Todo esto remite al que ha sido el motor ideológico de buena parte de los convencionales: redactar un programa de gobierno más que una Constitución que limite el poder y garantice derechos claros en el menor tiempo posible. En efecto, en áreas como la educación, el texto de la Convención reproduce prácticamente a la letra los principios y fines del Programa de Gobierno de Apruebo Dignidad, confundiendo lo que es una alianza política coyuntural con el que debió ser siempre el objetivo del proceso: transformar el borrador en un pacto intergeneracional social y políticamente aceptado por grandes mayorías.

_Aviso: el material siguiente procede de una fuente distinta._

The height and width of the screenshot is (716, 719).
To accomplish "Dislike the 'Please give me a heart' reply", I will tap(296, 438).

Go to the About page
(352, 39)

Es dicha confusión la que sin duda explica la declaración de Vallejo: al gobierno lo que realmente le interesa es que sea este borrador, por deficiente y partisano que sea, el que se apruebe en el plebiscito de septiembre. Ven en él una oportunidad histórica de “romper con la Constitución de Pinochet” y “terminar con el neoliberalismo”. Olvidan, no obstante, que mucho más importante es contar con una buena Constitución; una que permita sacarnos de la crisis institucional y que sea, insisto, aceptada por una mayoría amplia y perdurable en el tiempo.

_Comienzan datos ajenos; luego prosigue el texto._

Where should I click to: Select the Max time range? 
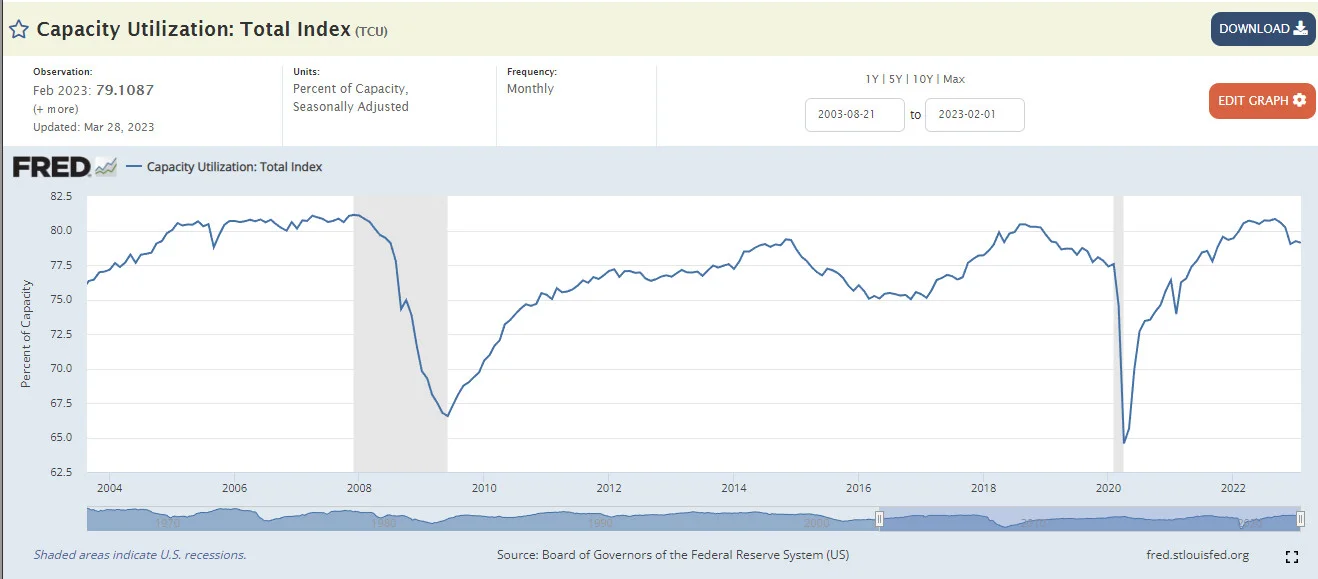[953, 79]
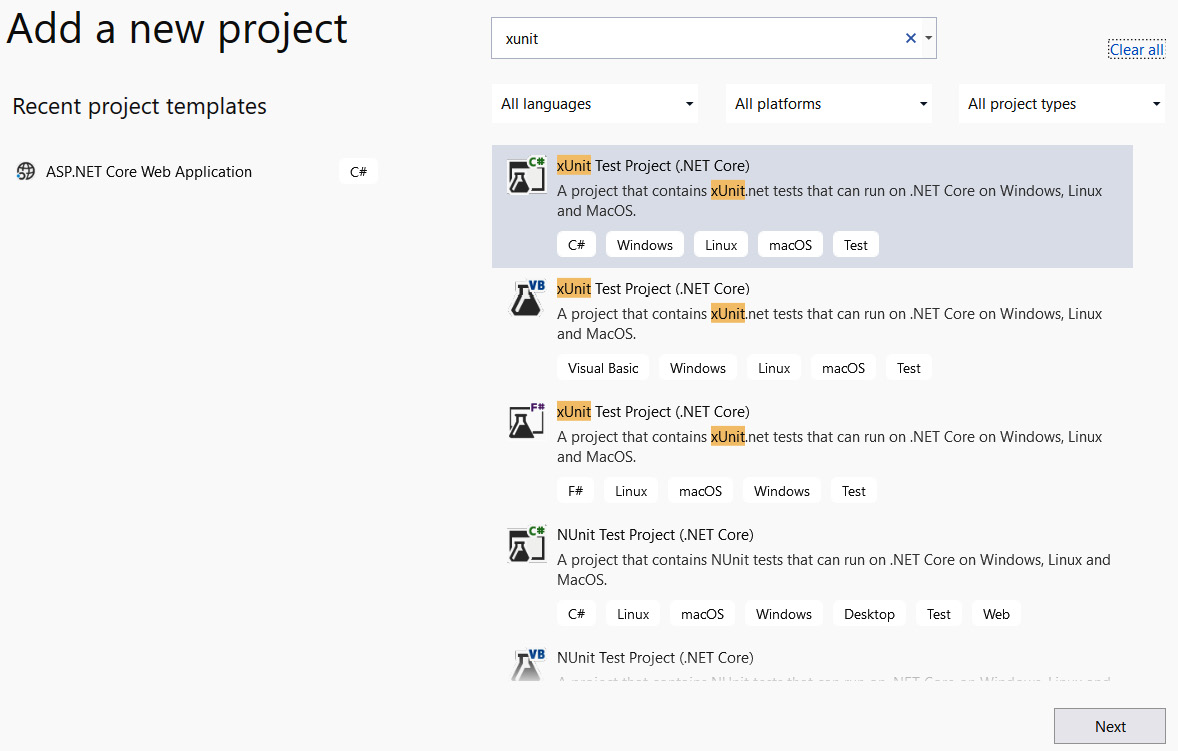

El llamado, entonces, es a que el gobierno acepte de una buena vez que la realidad política exige tener un plan de acción para el caso de que triunfe el Rechazo. Nada de esto requiere cambiar ninguna papeleta; simplemente, demanda reconocer que, para tener una “buena nueva Constitución”, es indispensable que las opciones no se reduzcan al “Apruebo o el caos”. Hay vida después del plebiscito, y nuestros representantes -en el Ejecutivo y el Legislativo- deberían ser los primeros en saberlo. Ellos ya demostraron su capacidad negociadora el 15 de noviembre de 2019; ahora habrán de replicarla y asegurar, a través de un nuevo “Acuerdo”, que una victoria del Rechazo no significaría el fin del proceso constituyente, sino, por el contrario, su continuación en un ambiente más constructivo y menos polarizado.